A risk based approach to Design Qualification (DQ), Installation Qualification (IQ), Operational Qualification (OQ) and Performance Qualification (PQ) are documented and executed according to detailed test descriptions, pre-defined acceptance criteria and described responsibilities.
Reports including deviation report and change control complete the GMP compliant qualification documentation.
Valicare supports its clients in validation projects concerning manufacturing (Process Validation) and cleaning processes (Cleaning Validation) as well as analytical methods (Method Validation) and computer systems (Computer Systems Validation). Validation protocols with definition of test methods and acceptance criteria define the risk based approach to validation. Reports including deviation report and change control complete the GMP compliant validation documentation.
3. Risk analysis
Valicare prepares GMP risk assessment for its clients and organizes risk assessment workshops with focus on manufacturing equipment or processes.

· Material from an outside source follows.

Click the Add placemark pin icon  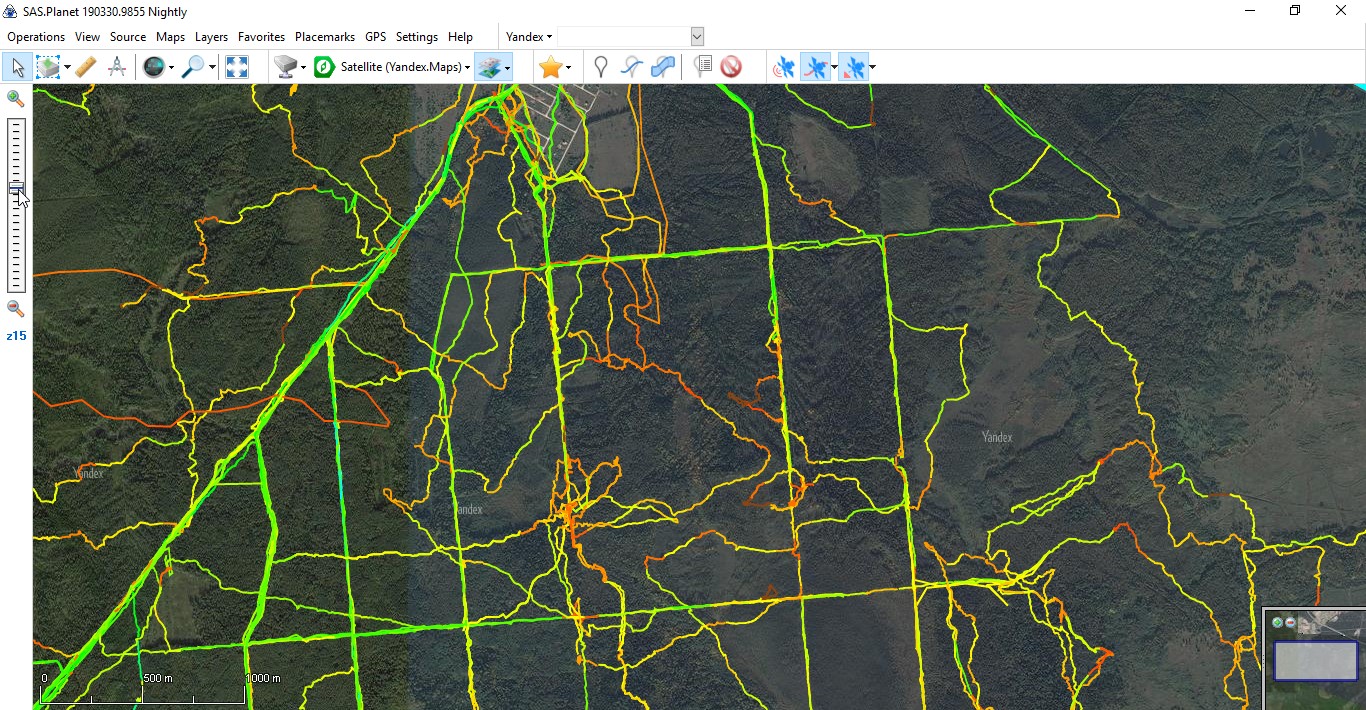(600, 67)
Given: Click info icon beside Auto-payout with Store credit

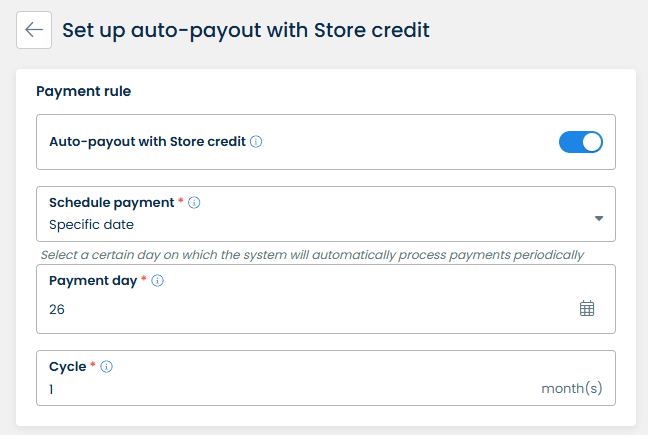Looking at the screenshot, I should point(256,142).
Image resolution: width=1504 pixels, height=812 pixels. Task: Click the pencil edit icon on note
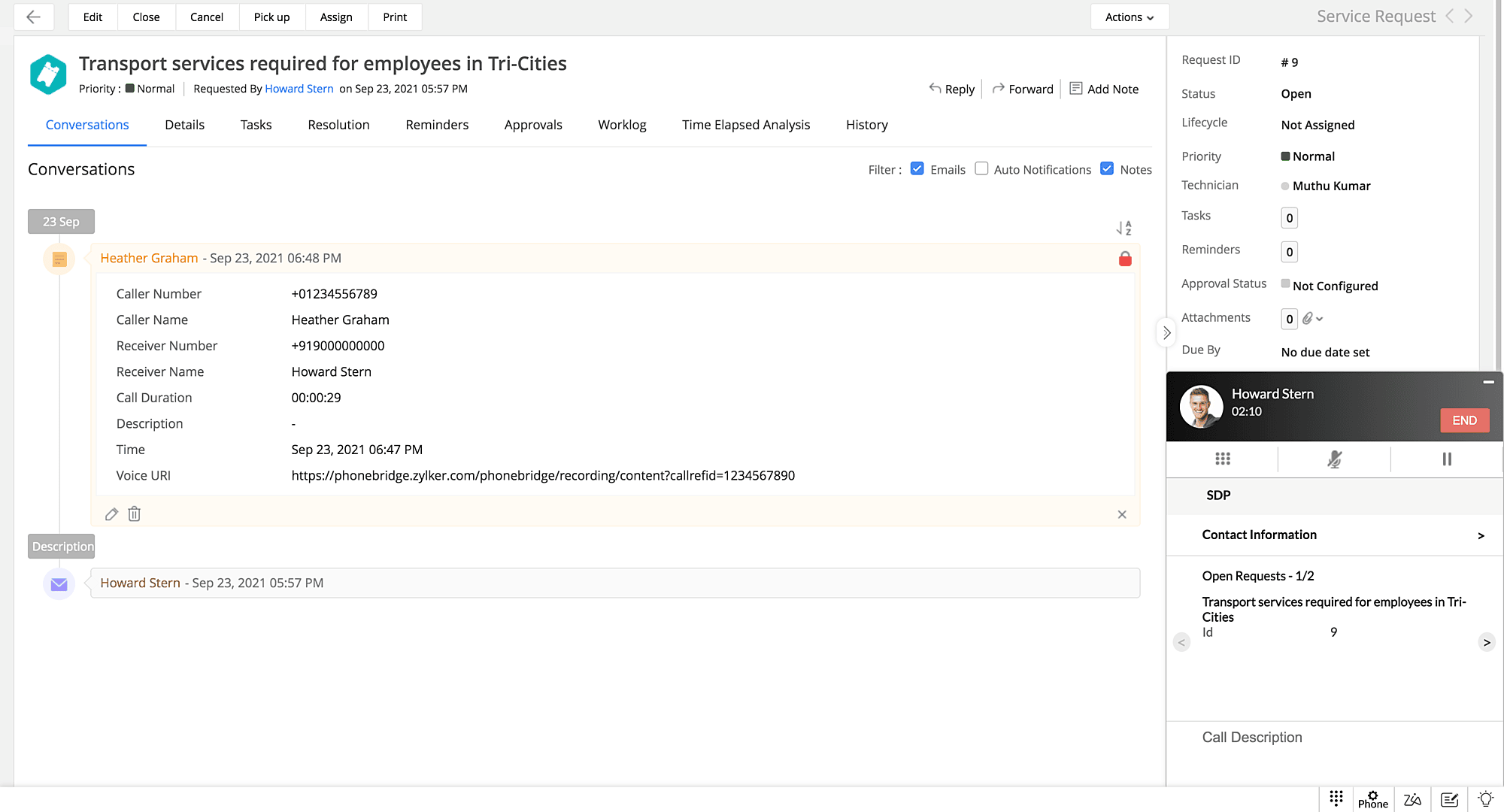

The preferred risk assessment method is the FMEA (Failure Mode and Effects Analysis), the results being used for systems improvement and scope definition of qualification and validation. Risk analysis is a fundamental prerequisite for GMP compliant approach to qualification and validation projects.
4. GMP Consulting
Valicare supports its clients in GMP compliance projects by audits at the client’s site or at his suppliers, GAP analysis and GMP compliant documentation. Consulting is based on EU GMP as well as FDA c-GMP requirements as well as international requirements for medical devices.